En réponse à la grave dégradation de l’ambiance sonore sur son réseau, nuisible à l’image même de Paris (et donc à celle de la France entière), la RATP inaugurera, dès  janvier 2015, sa première école de musique dans la gare de Châtelet – Les Halles. Accordéon, guitare, clavier ou encore flûte de pan feront partie des instruments enseignés par une équipe composée d’un trentaine de professeurs multilingues, actuellement en cours de formation par la RATP. Des cours de mise à niveau seront dispensés gratuitement à toute personne désirant se produire publiquement dans les locaux, trains, tramways et bus sous la houlette du réseau. Un examen obligatoire devant un jury de musiciens professionnels donnera lieu à l’octroi d’un « permis permanent de pratique musicale urbaine et itinérante », valable dans la région parisienne ainsi que dans toutes les villes de France qui désireront mettre ce système en place. Le permis pourra être délivré sans qu’il soit nécessaire de suivre des cours, aux musiciens dont le niveau sera estimé comme suffisant.

« Nous voulons un Paris à la Amélie Poulain […] »

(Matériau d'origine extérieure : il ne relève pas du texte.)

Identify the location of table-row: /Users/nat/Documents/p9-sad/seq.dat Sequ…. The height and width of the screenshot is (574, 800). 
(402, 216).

« Il ne s’agit pas d’empêcher les musiciens de pratiquer leur art librement comme on a pu l’entendre ça et là; bien au contraire même, puisqu’une fois passé ce petit examen, chaque artiste de métro bénéficiera d’une crédibilité rassurante, officialisée par un badge visible de tous » déclarait le porte-parole de la RATP, Lucas Ténère, à nos confrères de l’AFP, insistant également sur la gratuité du service : « L’école sera financée en partie par la mairie de Paris, et par une augmentation de 10 centimes d’euros du tarif des titres de transport à usage unique. Nous proposerons également un service de réparation, d’accordage et d’entretien des instruments de musique, toujours dans cette même optique d’offrir à nos usagers la meilleure expérience auditive possible lors de leurs trajets quotidien ou ponctuels. Nous voulons un Paris à la Amélie Poulain, pas un Paris cacophonique » confiait-t-il.

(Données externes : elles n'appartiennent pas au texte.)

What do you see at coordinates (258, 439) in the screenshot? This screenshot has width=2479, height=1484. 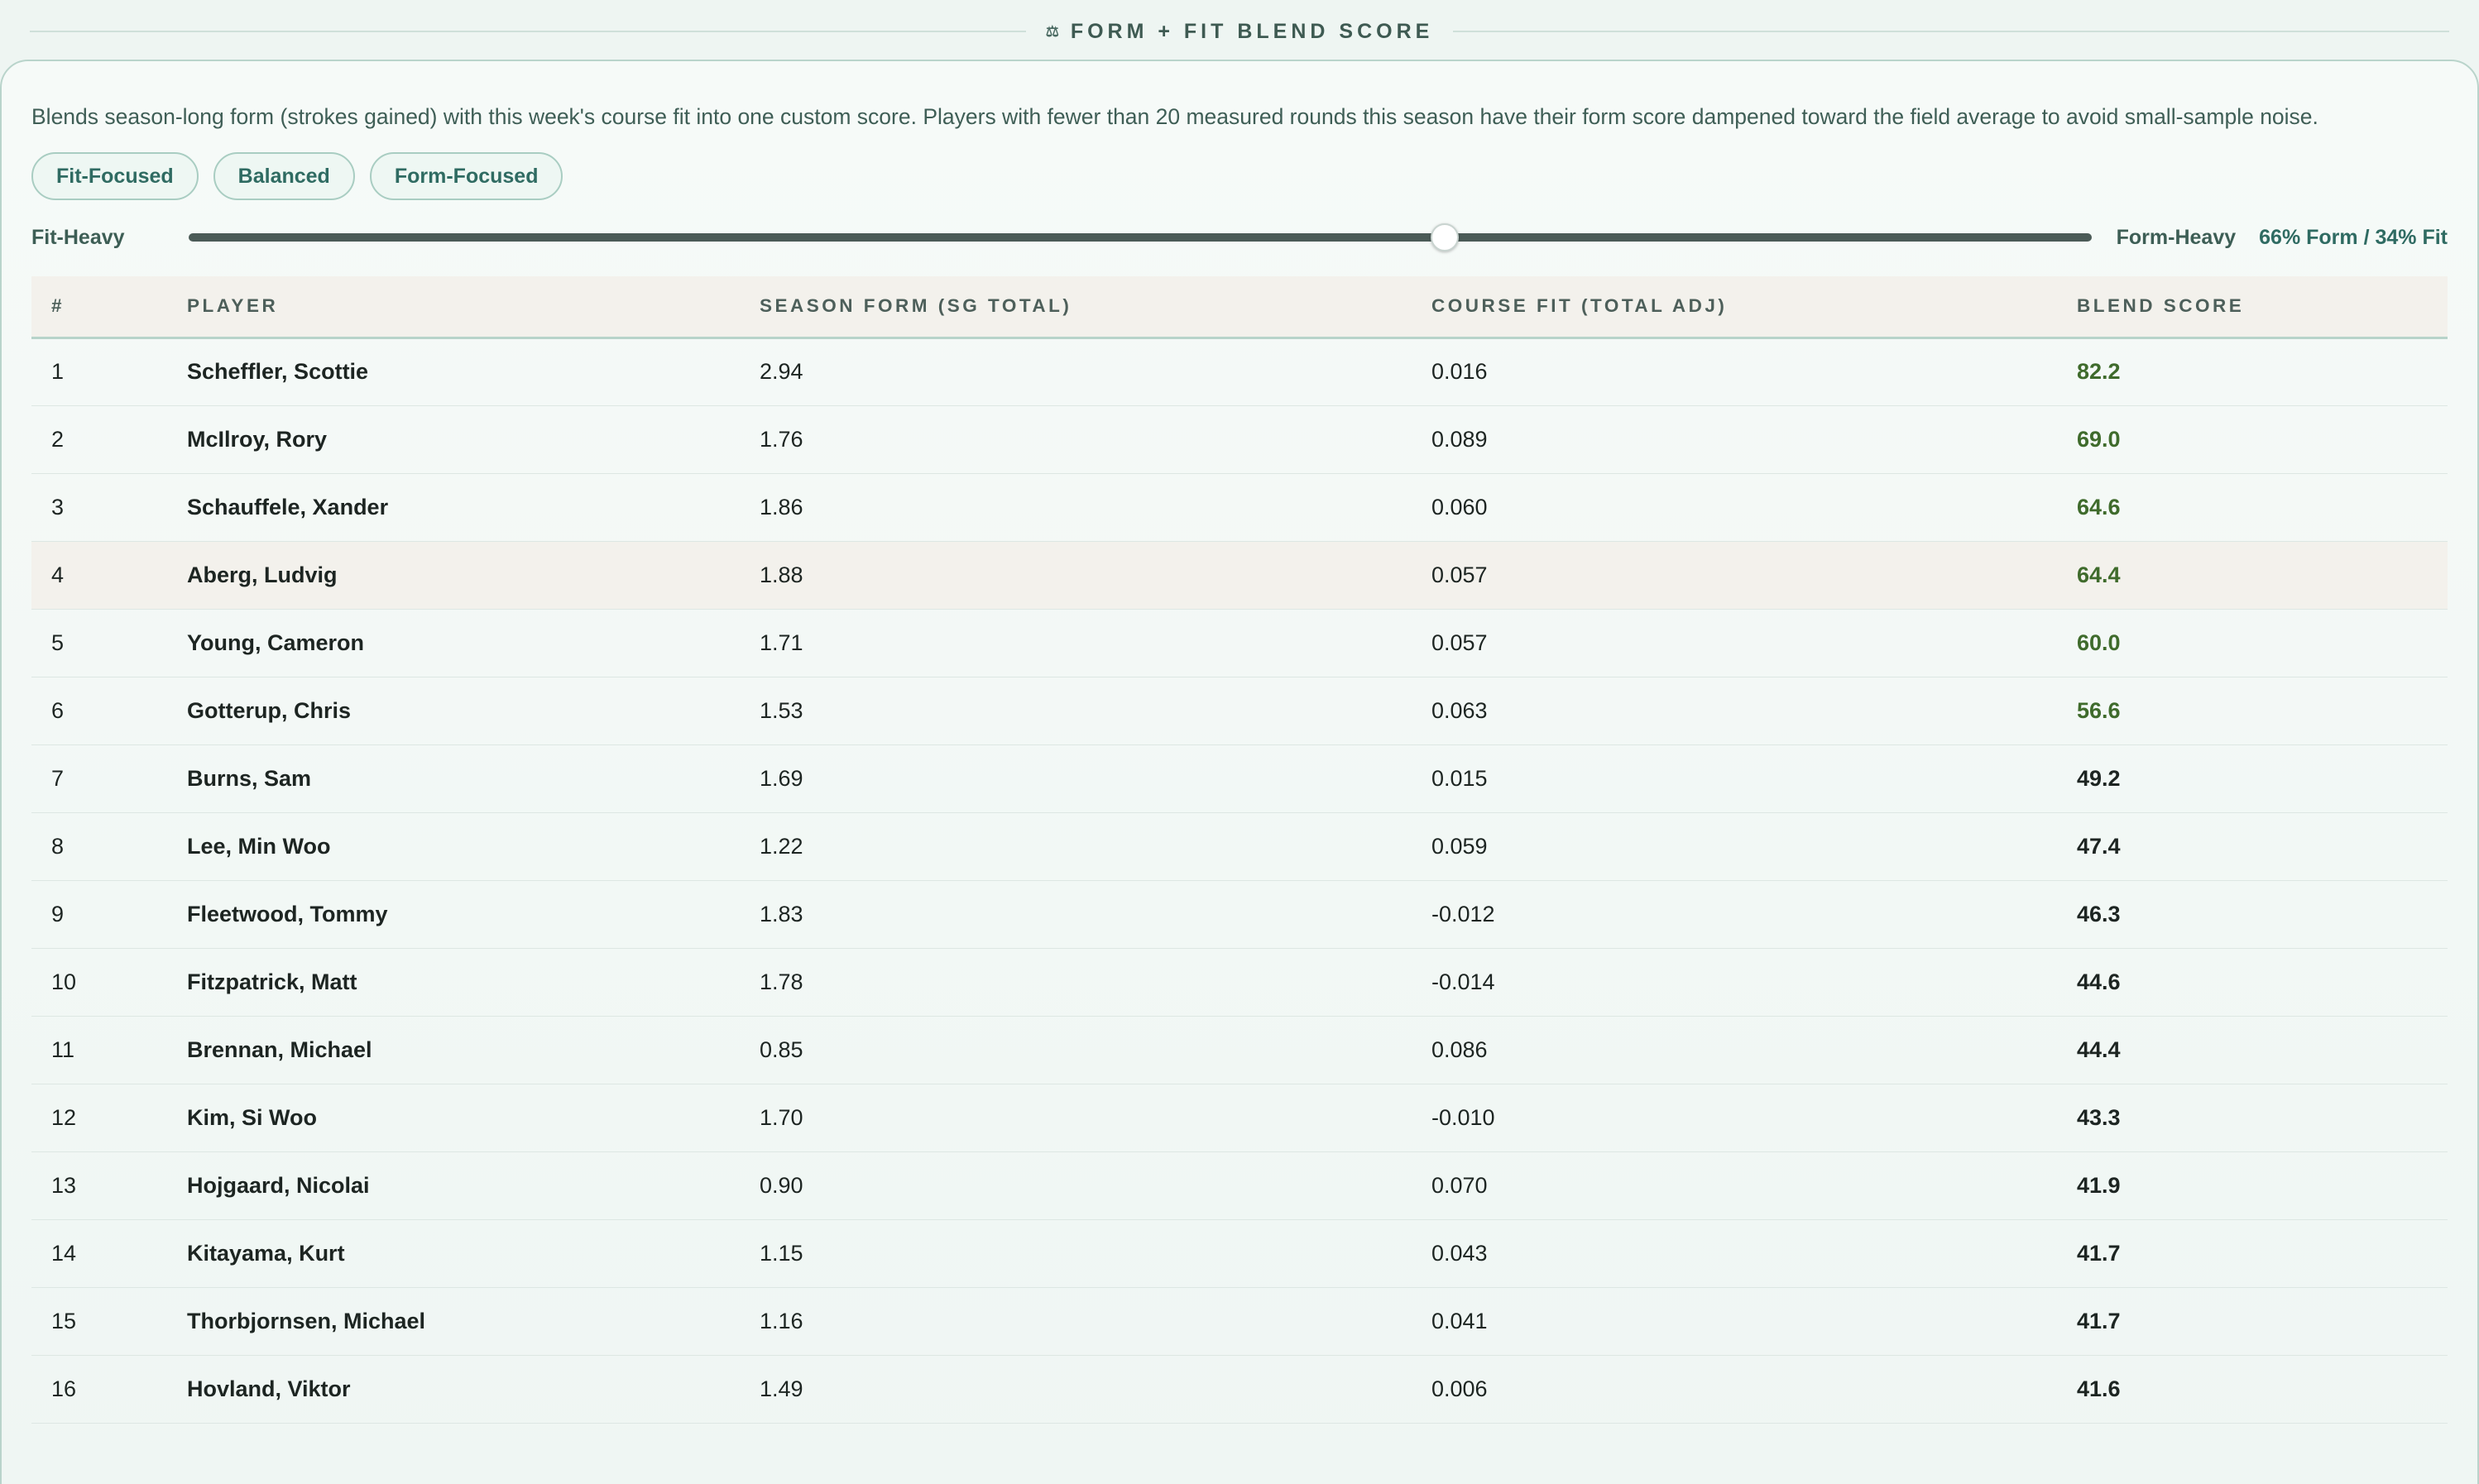 I see `player-name-cell: McIlroy, Rory` at bounding box center [258, 439].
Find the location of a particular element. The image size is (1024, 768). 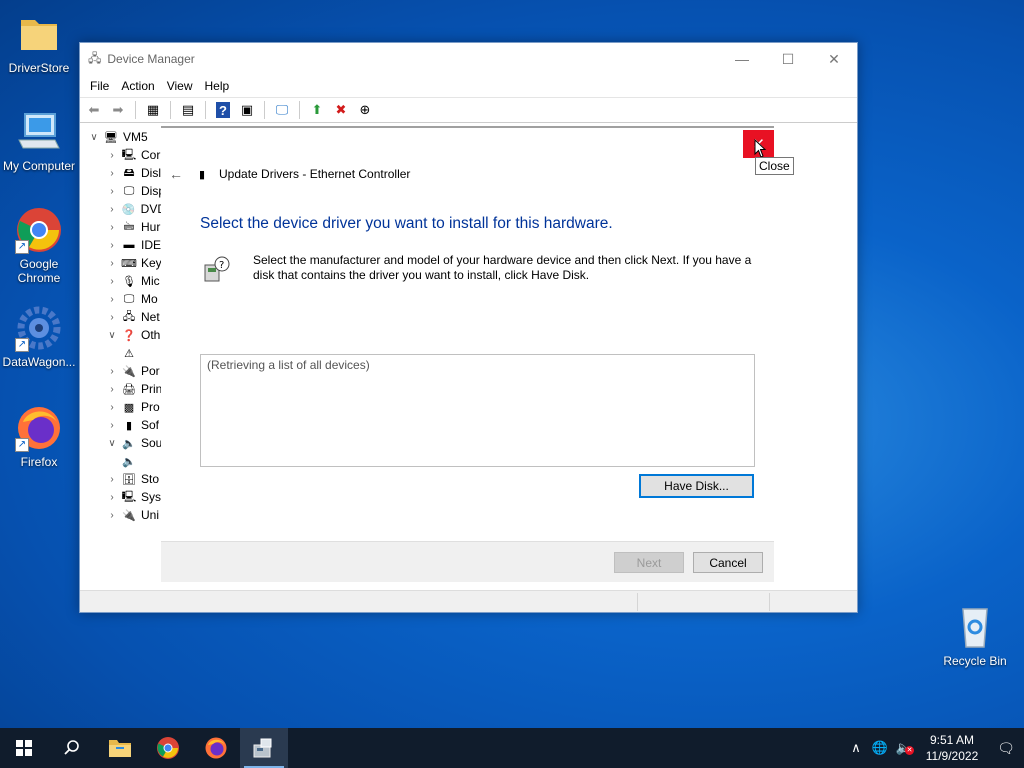

mouse-icon: 🎙 is located at coordinates (129, 282).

Et les principaux concernés, qu’en pensent-ils ? Les avis semblent partagés, à l’image de ces deux témoignages recueillis sur les quais de la gare Châtelet – Les Halles, qui hébergera la future école de musique. Pour Hugo, 21 ans, apprenti violoniste en 2ème cycle au Conservatoire National Supérieur de Musique et de Danse de Paris, qui peaufine sa technique dans les couloirs du métro pour le plus grand plaisir des voyageurs « C’est une super initiative, je pense même que ça pourra pousser de vrais musiciens à tenter l’expérience, à s’exposer au plus dur de tous les publics : les usagers blasés du tromé ! Jouer devant eux est pour moi la meilleure école, plus sévère et intransigeante que le conservatoire ».

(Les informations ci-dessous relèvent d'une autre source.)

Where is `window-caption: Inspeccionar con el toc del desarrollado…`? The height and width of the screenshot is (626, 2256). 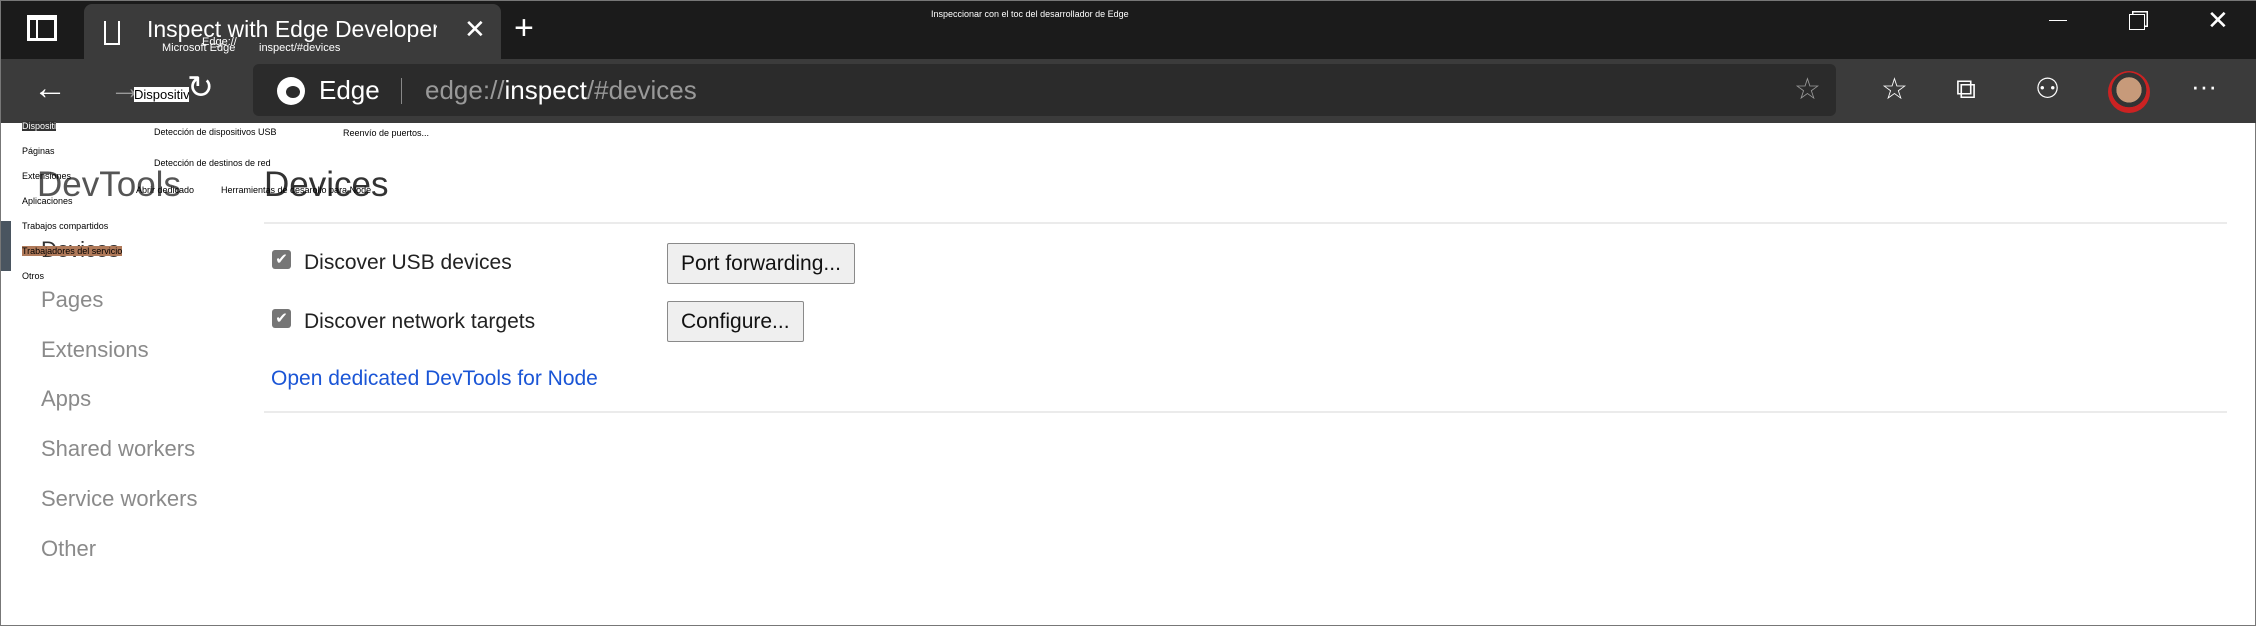 window-caption: Inspeccionar con el toc del desarrollado… is located at coordinates (1030, 14).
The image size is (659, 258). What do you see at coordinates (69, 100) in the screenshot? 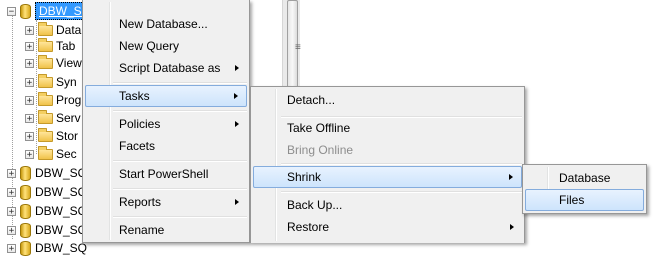
I see `tree-folder-label: Prog` at bounding box center [69, 100].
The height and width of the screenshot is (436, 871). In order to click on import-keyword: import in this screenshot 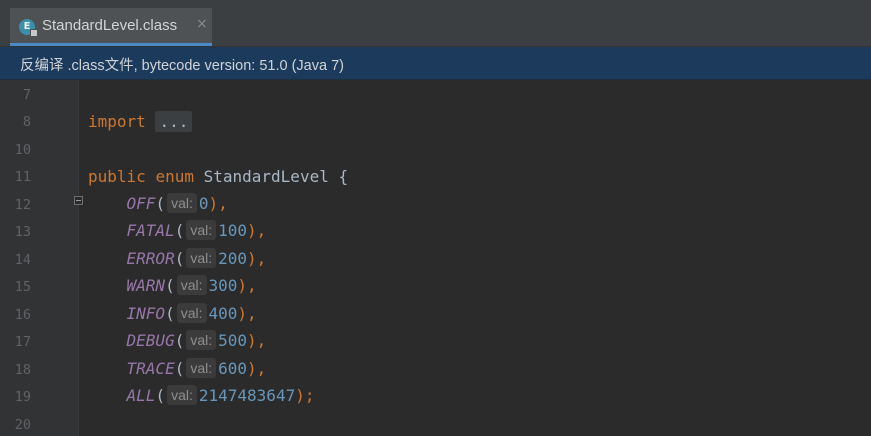, I will do `click(117, 122)`.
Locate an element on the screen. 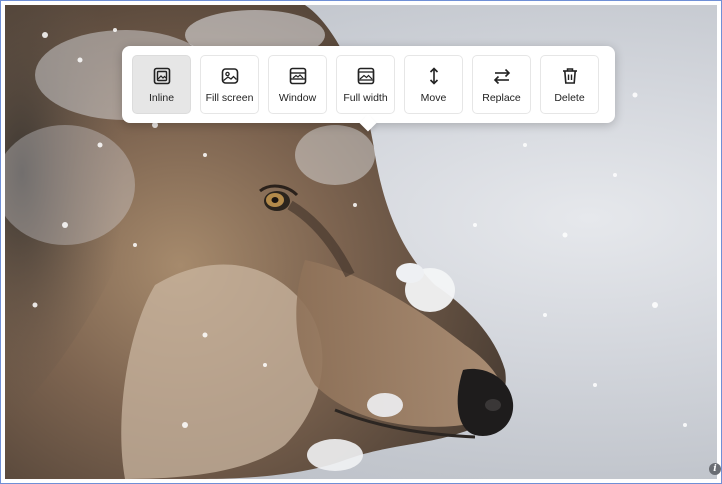 The width and height of the screenshot is (722, 484). full-width-button: Full width is located at coordinates (366, 84).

Autre son de cloche pour Wlodek, un sans domicile fixe polonais de 50 ans environs, qui vit depuis 7 ans de son instrument : l’accordéon. « Je n’ai jamais eu permis dans ma vie et j’ai toujours fait ce que je voulu, ça va pas commencer aujourd’hui. Je n’ai jamais appris accordéon, ça va pas commencer aujourd’hui non plus » lance-t-il, avant de se lancer dans une interprétation très personnelle de “Mon amant de Saint-Jean”.